> **EXTRACTED TEXT**
=====
United States, The Commander’s Handbook on the Law of Naval Operations, NWP 1-14M/MCWP 5-2.1/COMDTPUB P5800.7, issued by the Department of the Navy, Office of the Chief of Naval Operations and Headquarters, US Marine Corps, and Department of Transportation, US Coast Guard, October 1995 (formerly NWP 9 (Rev. A)/FMFM 1-10, October 1989), § 9.6.
The US Naval Handbook (2007) states:
Booby traps and other delayed-action devices are not unlawful, provided they are not designed to cause unnecessary suffering or employed in an indiscriminate manner. … Attaching booby traps to protected persons or objects, such as the wounded and sick, dead bodies, or medical facilities and supplies, is similarly prohibited. Belligerents are required to record the location of booby traps and other delayed-action devices in the same manner as land mines. 
United States, The Commander’s Handbook on the Law of Naval Operations, NWP 1-14M/MCWP 5-12.1/COMDTPUB P5800.7, issued by the Department of the Navy, Office of the Chief of Naval Operations and Headquarters, US Marine Corps, and Department of Homeland Security, US Coast Guard, July 2007, § 9.6.
=====
> **Pixel coordinate grounding data**
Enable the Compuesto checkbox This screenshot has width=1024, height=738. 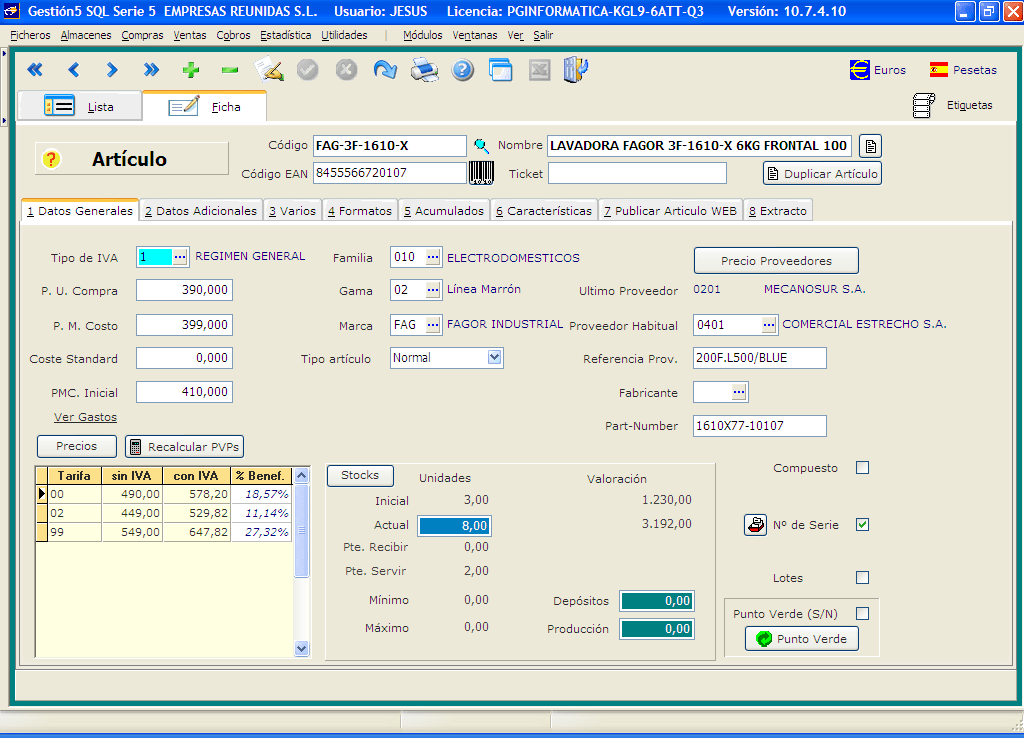click(x=863, y=468)
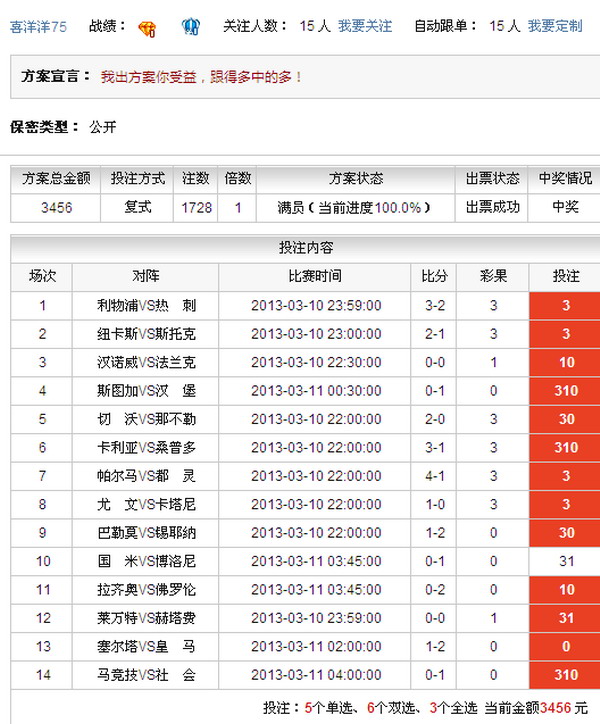Viewport: 600px width, 724px height.
Task: Click red bet cell showing 0 for match 13
Action: click(565, 647)
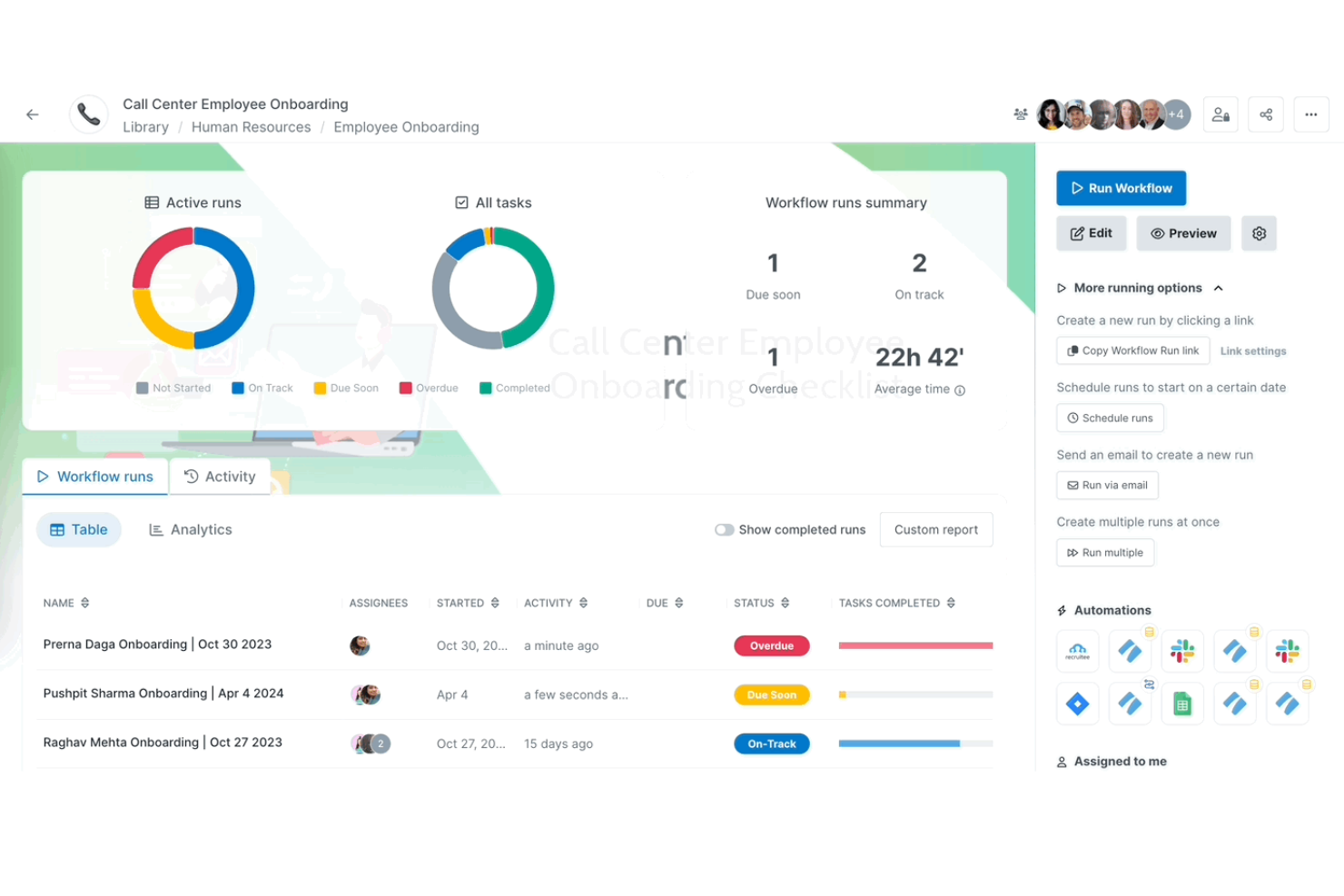Viewport: 1344px width, 896px height.
Task: Sort by the STARTED column chevron
Action: pos(494,602)
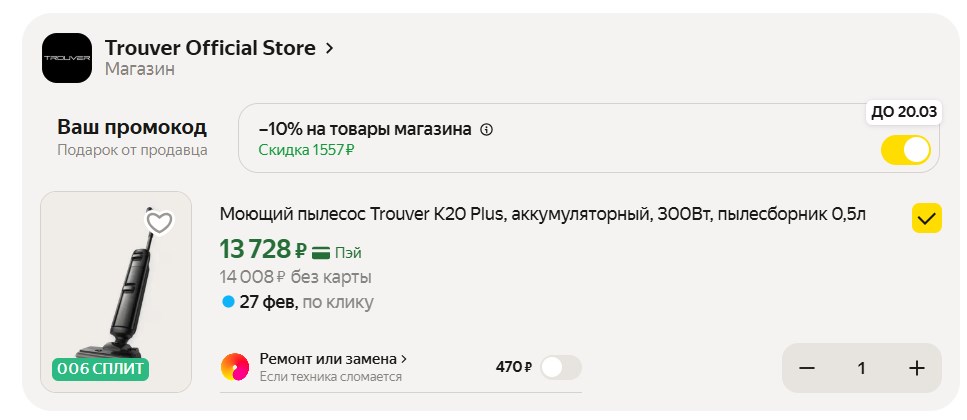Image resolution: width=967 pixels, height=420 pixels.
Task: Expand Ремонт или замена details chevron
Action: (x=404, y=358)
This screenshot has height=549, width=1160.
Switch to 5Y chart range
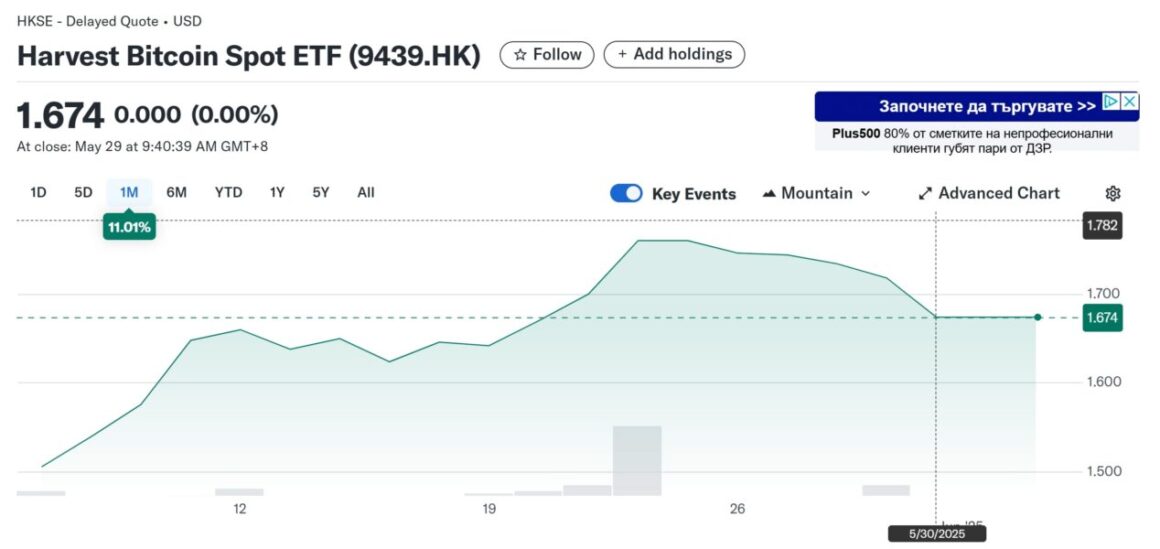tap(320, 192)
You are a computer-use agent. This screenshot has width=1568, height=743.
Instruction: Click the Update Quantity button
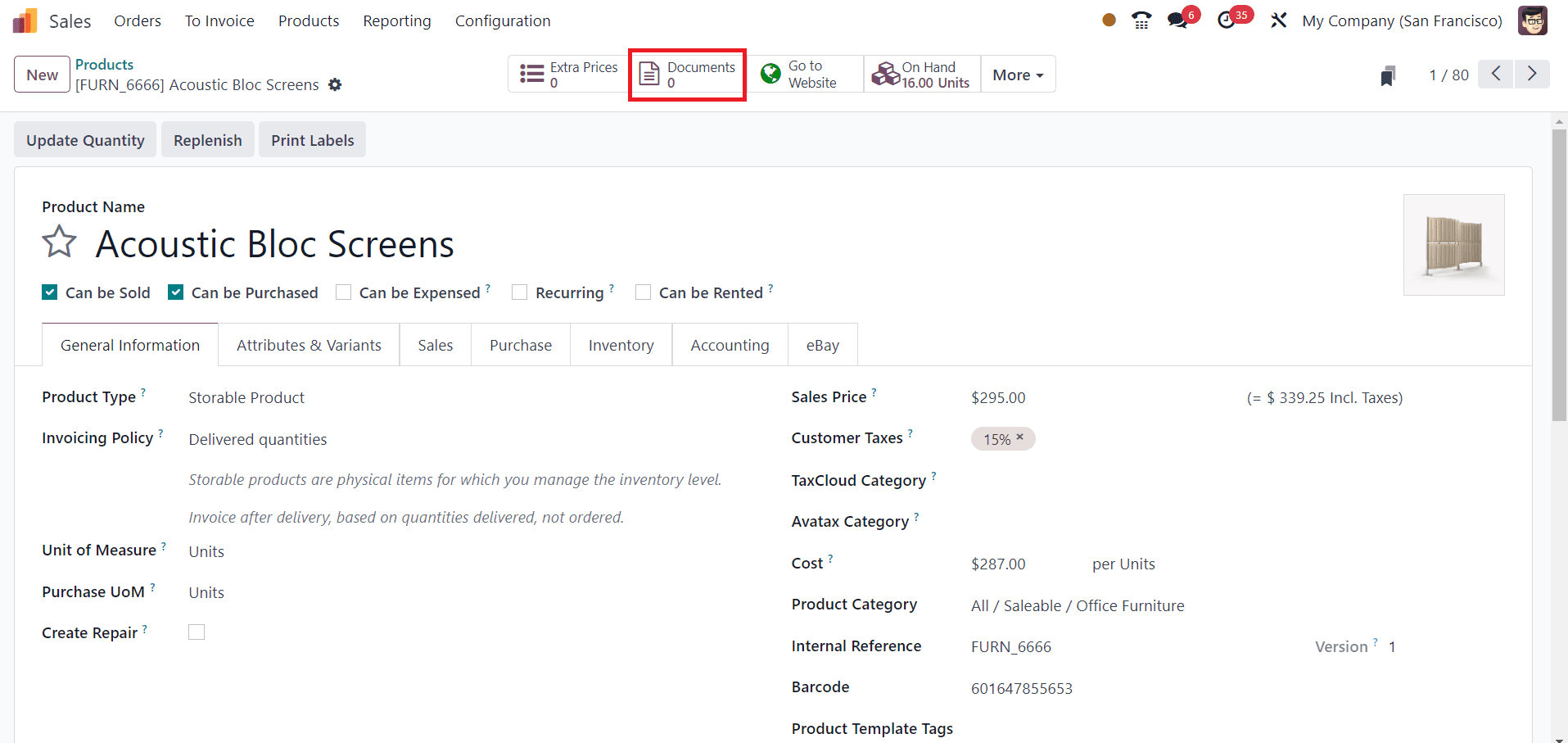[85, 140]
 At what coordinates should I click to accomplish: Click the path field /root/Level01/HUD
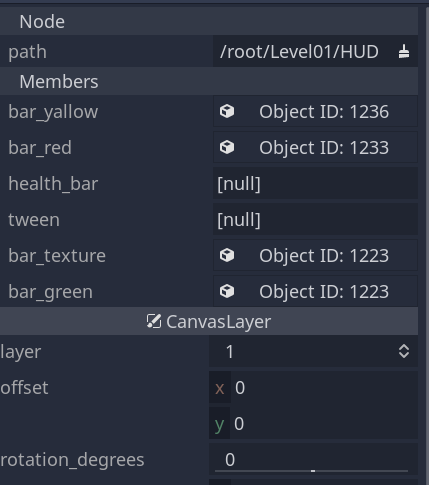click(315, 52)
=====
> **EXERCISE GOAL**
Continue the text on booby traps in the US Naval Handbook, starting after its final sentence.

> **RESPONSE BELOW**
In 1976, during discussions in the Ad Hoc Committee on Conventional Weapons established by the CDDH, the United States welcomed proposals by other States to restrict the use of booby-traps and stated: “It was clearly desirable to place certain restrictions on the use of land-mines and other devices, including booby-traps.” It added that the United States “welcomed and shared the concern evidenced in the various proposals for the protection of the civilian population against the effects of mines and similar devices, and believed that those proposals constituted a good basis for the formulation of an effective agreement”. 
United States, Statement at the CDDH, Official Records, Vol. XVI, CDDH/IV/SR.29, 25 May 1976, p. 300, §§ 34–36.
Upon ratification of the 1980 Convention on Certain Conventional Weapons, the United States declared:
With reference to the scope of application defined in article 1 of the Convention, … the United States will apply the provisions of the Convention, Protocol I, and Protocol II to all armed conflicts referred to in articles 2 and 3 common to the Geneva Conventions for the Protection of War Victims of August 12, 1949. 
United States, Declaration made upon ratification of the Convention on Certain Conventional Weapons, 24 March 1995.
Upon ratification of the 1980 Convention on Certain Conventional Weapons, the United States stated:
The United States understands that article 6(1) of the Protocol II [to the Convention on Certain Conventional Weapons] does not prohibit the adaptation for use as booby-traps of portable objects created for a purpose other than as a booby-trap if the adaptation does not violate paragraph (1)(b) of the article. 
United States, Statements of understanding made upon ratification of the Convention on Certain Conventional Weapons, 24 March 1995.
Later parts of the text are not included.